FDI firms in Vietnam perform poorly in organizational transparency
Company scores in Organizational Transparency. 0% means the least scoring and 100%, the maximum scoring. Source: TRAC Vietnam 2018

According to TRAC Vietnam 2018, in practice, experience indicates that the majority of multinational subsidiaries operating in Vietnam typically have not established second-tier subsidiaries, either in Vietnam or outside of Vietnam. Nonetheless, searches identified information on second-tier subsidiary holdings and operations by some foreign companies in Vietnam and abroad.

Limited transparency in this area is problematic and limits Vietnamese stakeholders’ ability to understand and hold to account foreign businesses operating in the country.

Meanwhile, given the regulatory requirements mentioned above, these low scores raise the question of the effectiveness of enforcement and sanctions on noncompliant companies.

TRAC Vietnam 2018 also showed that disclosure of company ownership and structure of a company group and related party transactions is a recognized principle of effective corporate governance. It reveals inter-connections between companies and facilitates detection of illicit financial flows, thus limiting opportunities for corruption and other financial irregularities.

Therefore, these results clearly show the importance of legally mandated transparency as well as the limits of voluntary disclosure. Vietnam has enacted regulations prescribing disclosure of information by companies, such as ownership, structure and subsidiaries.

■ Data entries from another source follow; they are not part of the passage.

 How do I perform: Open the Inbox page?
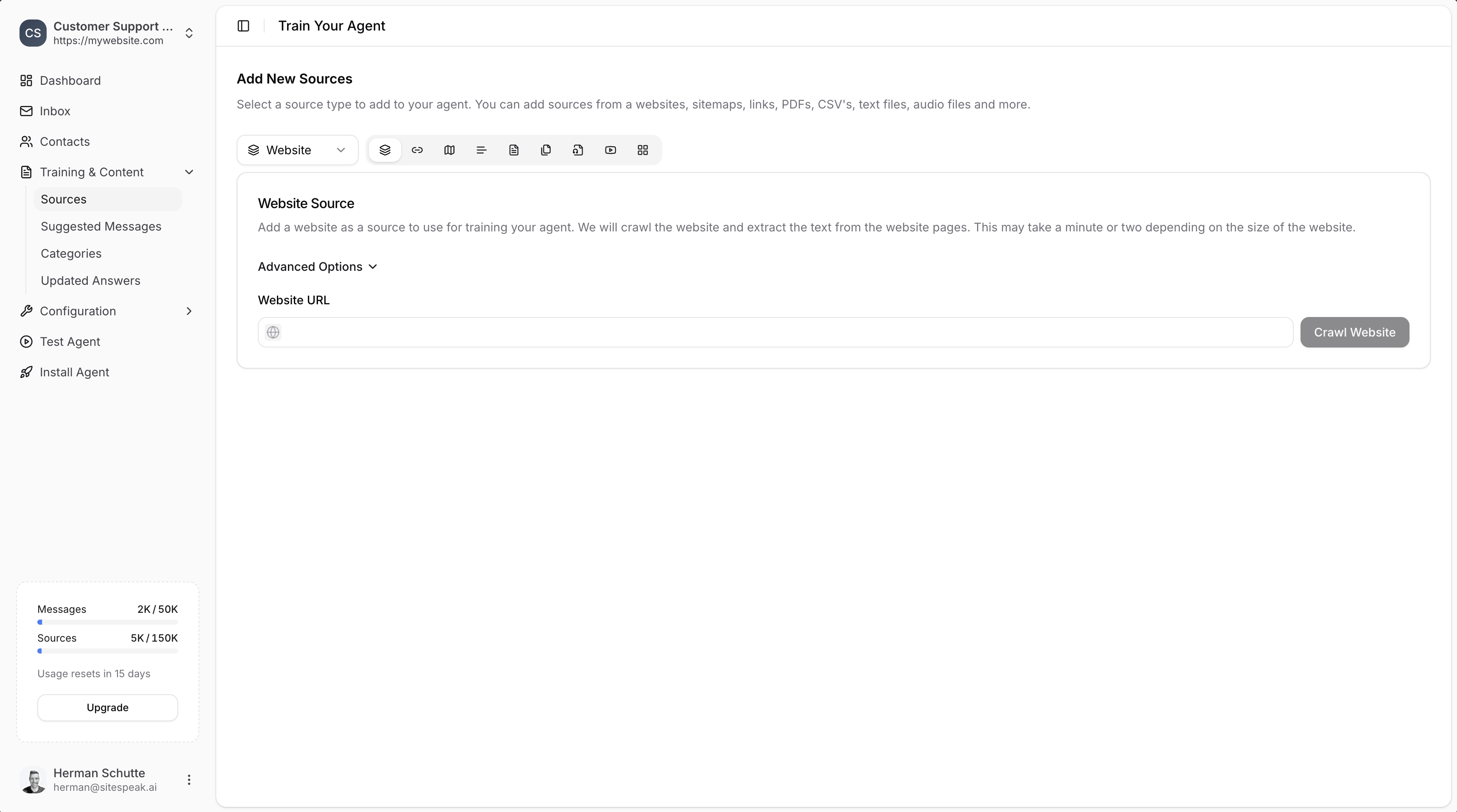[x=55, y=111]
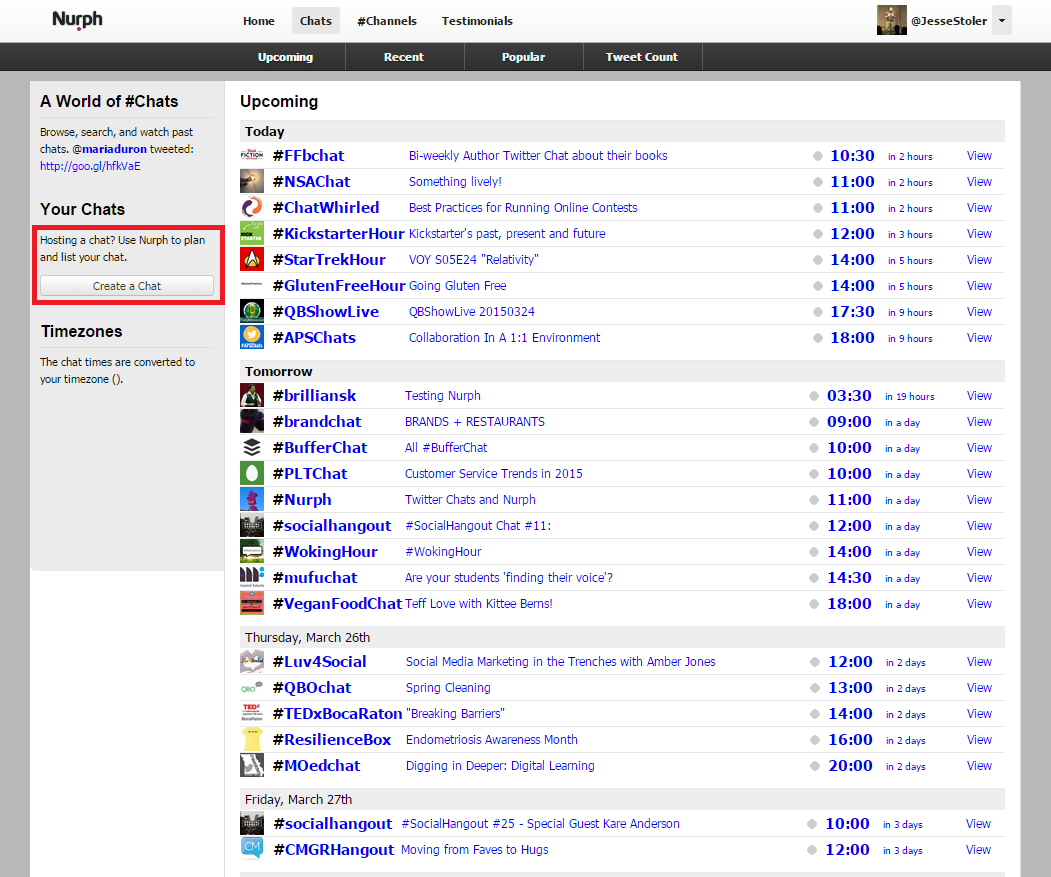Switch to the Tweet Count tab
Screen dimensions: 1051x877
click(x=641, y=57)
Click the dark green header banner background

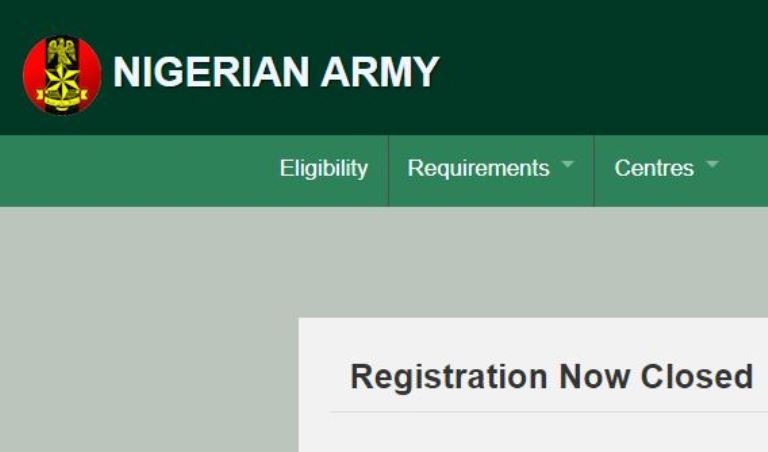pyautogui.click(x=602, y=67)
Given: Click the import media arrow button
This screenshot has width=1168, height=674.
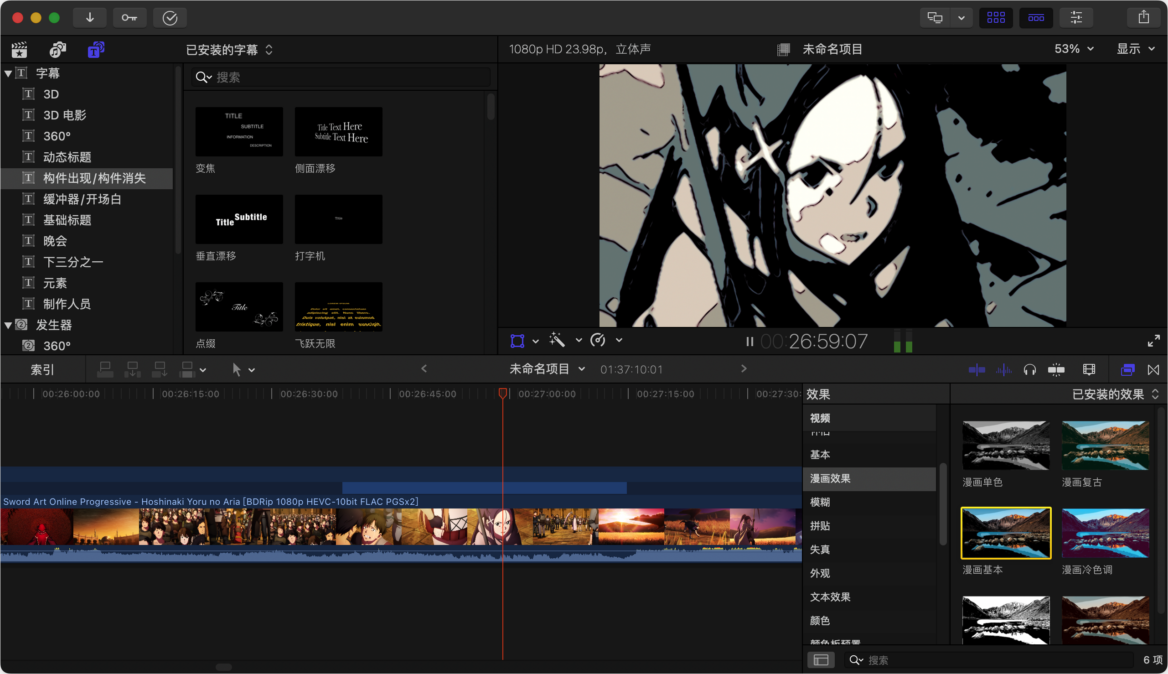Looking at the screenshot, I should click(x=90, y=18).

These regulations have set PLCs and SOEs on the path to good practices in organizational transparency and TRAC Vietnam 2018.

At the same time, large multinationals tend to neglect public disclosure of their subsidiaries abroad, in the absence of such a compulsory requirement for these companies. This lack of information limits monitoring and oversight by local stakeholders in countries where these subsidiaries operate.